おもいだしたみじめさに、勢いをとりもどしたなみだが彼女のスカートや、スカートを握りしめた手の甲に、つぎつぎと落ちていく。
彼がどんな顔をしているのかなんて、だから見たくても見えなかった。
彼の四度目のため息が、ハァ、といままででいちばん長くのびた。

「おまえはほんと…」

くだらないと言われるだろうか。でも彼女にとっては恋を続けられるかどうかの境界線だ。親友にも去られて、あとは彼しか残ってない。助けてほしいと、顔いっぱいに張りつけた彼女の、両頬が、とつぜん強くつねられた。
無理やり顔を持ち上げられて、痛みと、それから驚きで、おもわず見開いた目の前で彼は、不機嫌そうな困ったような、よくわからない顔で彼女を見ていた。
五度目のため息とともに、彼女から離した手の片方で彼が、飛び跳ねた後ろ髪をかき乱す。ンだよそれ。俺のせいかよ。いや俺のせいっつったら俺のせいだけど。いやでもさァ。床に向かってぶつけられる彼の、つぶやきを、彼女はひとつひとつ聞き取って、そして期待した。
彼のせいなんだろうか。うまくやれないのは自分のせいだとおもっていたけれど、彼のせいなら、彼になんとかしてもらえるだろうか。熱を持ってはれぼったいまぶたを、精いっぱい開けて、彼を待ったら、顔をあげた彼はどこか、拗ねたような顔で彼女を見ていた。

「おまえ俺がなんで前の女と別れたか知らねーだろ」

ふてくされたように言い捨てる彼に、彼女はただ、まばたきをした。

「顔もかわいくて料理上手で、おっぱいもでっかくて言うことなしだったけどよ…なんか、もの足んねーんだよ」

ことばを悩むように、彼が顔をふせる。

「こっちの言うことにはひとつも歯向かわねーし、ちょっときついこと言ったらすぐ泣くしで、喧嘩にもなりゃしねェ。わざとらしく甘えてこられたってちっともかわいいとおもえねーし、メシつくってくれんのはいーけど半分も食わねーうちにもう無理っつって残しまくるし…こんだけ言ったらわかるだろ?」

雪崩のように、だんだんとスピードを増していった彼のことばを彼女は、泣くひまもないほど必死に聞き取った。意味を噛み砕くのはだからこれからだと、伝えるために、いちどだけ首をよこに振ったら彼は、だからっ、と苛々したように言い捨てた。
睨みあげてきた彼の目は、けれど彼女にはこれっぽっちも怖くなかった。

「比べちまうんだよおまえと!ひとの言うことにいちいちつっかかってきて、終いにゃつかみかかってきて、甘えるどころか当然の顔してひとにメシつくらせて髪結ばせて、茶碗山盛りのメシに死ぬほどマヨネーズかけてガツガツ食うような女じゃねーとダメなんだよ俺は!あーもう言わせんなよこんなこと!」

かんしゃくを起こしたように彼が髪をかき乱す。その顔が、きのうとおなじようにうすピンクいろに染まっているのが、信じられなくて、ひたすら目をこらしていた彼女を睨みつけて彼は言った。

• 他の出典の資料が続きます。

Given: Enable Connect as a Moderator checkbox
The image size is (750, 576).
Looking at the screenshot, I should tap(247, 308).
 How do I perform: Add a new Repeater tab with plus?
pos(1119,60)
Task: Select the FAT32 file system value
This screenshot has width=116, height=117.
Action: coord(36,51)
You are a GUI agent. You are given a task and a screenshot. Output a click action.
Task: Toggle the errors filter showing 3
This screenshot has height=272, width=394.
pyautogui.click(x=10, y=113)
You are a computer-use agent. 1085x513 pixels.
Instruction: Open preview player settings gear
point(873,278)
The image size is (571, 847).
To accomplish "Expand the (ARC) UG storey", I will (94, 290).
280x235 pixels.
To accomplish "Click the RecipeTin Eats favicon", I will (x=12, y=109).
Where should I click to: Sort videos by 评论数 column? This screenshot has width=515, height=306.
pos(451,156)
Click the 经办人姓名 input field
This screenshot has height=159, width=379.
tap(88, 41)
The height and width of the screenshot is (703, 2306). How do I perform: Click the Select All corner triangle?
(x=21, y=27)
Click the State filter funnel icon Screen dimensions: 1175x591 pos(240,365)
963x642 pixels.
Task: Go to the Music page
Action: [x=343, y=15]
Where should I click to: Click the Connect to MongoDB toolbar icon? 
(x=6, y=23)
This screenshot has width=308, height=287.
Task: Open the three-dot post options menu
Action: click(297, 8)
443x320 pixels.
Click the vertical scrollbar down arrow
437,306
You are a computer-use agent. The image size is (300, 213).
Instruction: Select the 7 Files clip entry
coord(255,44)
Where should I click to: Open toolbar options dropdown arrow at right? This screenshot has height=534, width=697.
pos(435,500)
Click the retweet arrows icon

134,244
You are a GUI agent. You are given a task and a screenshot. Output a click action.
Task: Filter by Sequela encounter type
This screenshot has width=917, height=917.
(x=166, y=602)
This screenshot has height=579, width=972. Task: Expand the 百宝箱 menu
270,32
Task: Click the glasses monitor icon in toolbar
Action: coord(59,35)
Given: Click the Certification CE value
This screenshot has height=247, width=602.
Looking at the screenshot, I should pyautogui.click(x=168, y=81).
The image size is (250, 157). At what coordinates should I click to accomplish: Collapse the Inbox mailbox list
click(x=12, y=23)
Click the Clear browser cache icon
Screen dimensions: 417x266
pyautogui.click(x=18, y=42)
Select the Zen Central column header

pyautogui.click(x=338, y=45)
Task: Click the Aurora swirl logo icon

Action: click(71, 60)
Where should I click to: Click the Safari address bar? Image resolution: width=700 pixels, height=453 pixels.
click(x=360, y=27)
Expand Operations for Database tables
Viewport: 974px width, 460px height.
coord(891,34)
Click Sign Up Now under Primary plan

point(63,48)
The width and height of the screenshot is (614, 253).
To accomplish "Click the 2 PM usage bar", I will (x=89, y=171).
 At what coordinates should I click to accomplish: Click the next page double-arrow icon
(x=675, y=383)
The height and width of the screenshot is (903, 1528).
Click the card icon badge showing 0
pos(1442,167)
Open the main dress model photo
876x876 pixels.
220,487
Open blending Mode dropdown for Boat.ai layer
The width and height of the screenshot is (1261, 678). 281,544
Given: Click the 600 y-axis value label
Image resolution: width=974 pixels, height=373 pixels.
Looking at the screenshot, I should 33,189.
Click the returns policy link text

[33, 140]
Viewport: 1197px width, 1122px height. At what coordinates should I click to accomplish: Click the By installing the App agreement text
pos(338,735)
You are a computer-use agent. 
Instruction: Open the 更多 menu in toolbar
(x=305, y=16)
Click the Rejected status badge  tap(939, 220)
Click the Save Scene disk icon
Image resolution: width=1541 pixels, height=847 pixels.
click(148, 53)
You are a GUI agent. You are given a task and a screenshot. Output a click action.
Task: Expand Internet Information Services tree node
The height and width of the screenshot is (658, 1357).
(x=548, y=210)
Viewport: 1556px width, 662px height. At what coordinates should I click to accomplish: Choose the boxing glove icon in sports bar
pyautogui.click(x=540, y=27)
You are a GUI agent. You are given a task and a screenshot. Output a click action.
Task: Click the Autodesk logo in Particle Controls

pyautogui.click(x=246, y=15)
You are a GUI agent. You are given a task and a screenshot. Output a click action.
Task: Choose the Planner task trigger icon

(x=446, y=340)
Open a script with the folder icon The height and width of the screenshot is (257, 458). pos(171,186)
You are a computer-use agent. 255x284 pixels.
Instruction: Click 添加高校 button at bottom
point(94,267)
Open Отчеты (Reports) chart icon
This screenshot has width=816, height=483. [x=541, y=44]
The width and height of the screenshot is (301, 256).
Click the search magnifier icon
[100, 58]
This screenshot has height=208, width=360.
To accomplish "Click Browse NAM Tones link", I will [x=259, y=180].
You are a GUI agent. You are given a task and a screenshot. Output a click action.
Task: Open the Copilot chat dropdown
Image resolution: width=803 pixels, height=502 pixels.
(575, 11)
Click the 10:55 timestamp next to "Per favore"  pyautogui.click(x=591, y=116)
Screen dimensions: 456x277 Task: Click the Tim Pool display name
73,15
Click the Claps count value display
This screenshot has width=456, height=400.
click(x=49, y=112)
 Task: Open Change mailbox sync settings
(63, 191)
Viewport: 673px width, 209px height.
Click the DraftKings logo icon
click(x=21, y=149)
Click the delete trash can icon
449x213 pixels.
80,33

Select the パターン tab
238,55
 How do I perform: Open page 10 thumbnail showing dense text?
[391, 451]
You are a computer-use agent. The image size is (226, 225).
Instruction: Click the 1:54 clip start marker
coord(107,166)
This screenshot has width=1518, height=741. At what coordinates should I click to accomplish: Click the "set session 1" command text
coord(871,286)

「おまえはいままでどおりにしてりゃいーの。俺にとっちゃそれがいちばんかわいいの!そーゆうとこが好きなの!わかったかコノヤロー!」

彼女は、自分が笑っていることに気づかなかった。
服だって髪だって自分で整えて、親友や彼とつき合っていたあの子のように笑えるようにならなきゃ、手をつなぐことも、かわいくなることもできないだなんて、いつから思い込んでたんだろう。
自分で髪が結べなくたって彼がやってくれる。憎まれ口しか言えなくたって、いままでどおり意地っ張りだって、笑えなくて無愛想なままだって彼はちゃんと、かわいいと言ってくれた。好きだと言ってくれた。
好きだと、彼に言ってもらいたかった、ただそれだけのことだ。こんなに簡単なことだったんだと、気づかなかった自分がおかしくて、からだじゅうがふわふわして、落ち着かなくて、動き出したがる両手と両足に促されるまま彼女は、言うだけ言って顔を背けた彼めがけて、飛びついた。うおっ、と間抜けなこえをあげて、彼がしりもちをつく。
取っ組み合いの喧嘩のときにはこのまま首を絞めてやるんだけれど、今日は彼の両肩に手をつくだけにして、顔をあげたら、死んだ魚のような目をいっぱいに見開いた彼の、うすピンクいろの顔がすぐ近くにあった。
親友たちのように穏やかに寄り添うことは、できそうにないのが少し残念だけれど、こうしてにぎやかにくっつくことなら誰にも負けないし、できなくたって、彼が自分のことを好きなのはちゃんと伝わった。みじめなきもちには、だからもうならない自信ができた。
そうして彼女ははじめて、まだいちども、ずっと言いたくて言えなかった秘密を彼に、打ち明けてないことに気がついた。

「おまえなァ、いきなり、」
「銀ちゃん」

彼にばっかり言わせておくわけにはいかない。せかされるように、彼のことばをさえぎって彼女は言った。

「だいすき」
「っ…たく、テメェはっ」

彼女の背中が、勢いよく彼に抱き寄せられる。
彼の、白いシャツの襟元に鼻先がぶつかったら、すこしの汗のにおいと、彼が、隠れて吸っている煙草のにおいがした。彼のゆびが、彼女のあご先を持ち上げる。
見上げたさきの彼の顔は、相変わらずうすピンクいろで、いつもは気だるい赤い目は、怒ったように拗ねていた。彼女はまた笑いたくなった。緩んだくちびるはけれど、近づいてくる彼の、拗ねたままの目と、くちびるに、緩みかけたままになった。
ほんの一瞬、くちびるがふれあうだけのくちづけだった。
離れて、それでも身動きを忘れたまま、彼を見つめるだけだった彼女に彼は、あきれたように顔をしかめてみせた。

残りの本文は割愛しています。